What's New in Apache Iceberg

Learn about the new features of Iceberg in Cloudera Runtime 7.3.2, its service packs and cumulative hotfixes.

Cloudera Runtime 7.3.2

Cloudera Runtime 7.3.2 introduces new features of Iceberg and includes all service packs and cumulative hotfixes from 7.3.1.100 through 7.3.1.706. For a comprehensive record of all updates in Cloudera Runtime 7.3.1.x, see New Features.

Cloudera Lakehouse Optimizer for Iceberg table optimization

In Cloudera Runtime 7.3.2 and higher versions, you can use Cloudera Lakehouse Optimizer service in Cloudera Manager to automate the Iceberg table maintenance tasks.

Cloudera Lakehouse Optimizer provides automated Iceberg table maintenance, through Spark jobs, for Iceberg tables in Cloudera Open Data Lakehouse.
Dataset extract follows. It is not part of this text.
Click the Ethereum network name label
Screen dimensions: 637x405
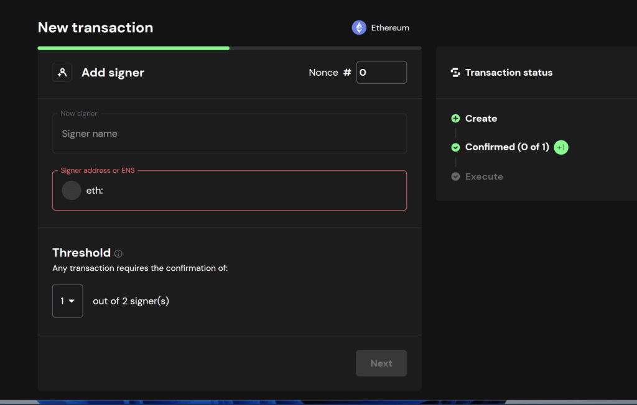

It simplifies table management, improves query performance, and reduces operational costs.

You can add the service to an existing Cloudera Base on premises 7.3.2 or higher versions cluster in Cloudera Manager 7.13.2 or higher versions, or you can create a dedicated cluster and then add the service. You must ensure that the cluster contains all the required services. After you finish configuring the service, you can use the Cloudera Lakehouse Optimizer service REST APIs to define the Cloudera Lakehouse Optimizer policies, perform policy management, and run other Iceberg table optimization operations.

For more information, see Cloudera Lakehouse Optimizer.

Integrate Iceberg scan metrics into Impala query profiles

Iceberg scan metrics are now integrated into the Frontend section of Impala query profiles, providing deeper insight into query planning performance for Iceberg tables.

The query profile now displays scan metrics from Iceberg's planFiles() API, including total planning time, counts of data/delete files and manifests, and the number of skipped files.

Metrics are displayed on a per-table basis. If a query scans multiple Iceberg tables, a separate metrics section will appear in the profile for each one.

Apache Jira: IMPALA-13628

Delete orphan files for Iceberg tables

You can now use the following syntax to remove orphan files for Iceberg tables:

-- Remove orphan files older than '2022-01-04 10:00:00'.
ALTER TABLE ice_tbl EXECUTE remove_orphan_files('2022-01-04 10:00:00');
            
-- Remove orphan files older than 5 days from now.
ALTER TABLE ice_tbl EXECUTE remove_orphan_files(now() - interval 5 days);

This feature removes all files from a table’s data directory that are not linked from metadata files and that are older than the value of older_than parameter. Deleting orphan files from time to time is recommended to keep the size of a table’s data directory under control.

Apache Jira: IMPALA-14492

Allow forced predicate pushdown to Iceberg

Since IMPALA-11591, Impala has optimized query planning by avoiding predicate pushdown to Iceberg unless it is strictly necessary. While this default behavior makes planning faster, it can miss opportunities to prune files early based on Iceberg's file-level statistics.

A new table property, impala.iceberg.push_down_hint is introduced, which allows you to force predicate pushdown for specific columns. The property accepts a comma-separated list of column names, for example, 'col_a, col_b'.

If a query contains a predicate on any column listed in this property, Impala will push that predicate down to Iceberg for evaluation during the planning phase.

Apache Jira: IMPALA-14123

UPDATE operations now skip rows that already have the desired value

The UPDATE statement for Iceberg and Kudu tables is optimized to reduce unnecessary writes.

Previously, an UPDATE operation would modify all rows matching the WHERE clause, even if those rows already contained the new value. For Iceberg tables, this resulted in writing unnecessary new data and delete records.

With this enhancement, Impala automatically adds an extra predicate to the UPDATE statement to exclude rows that already match the target value.

Apache Jira: IMPALA-12588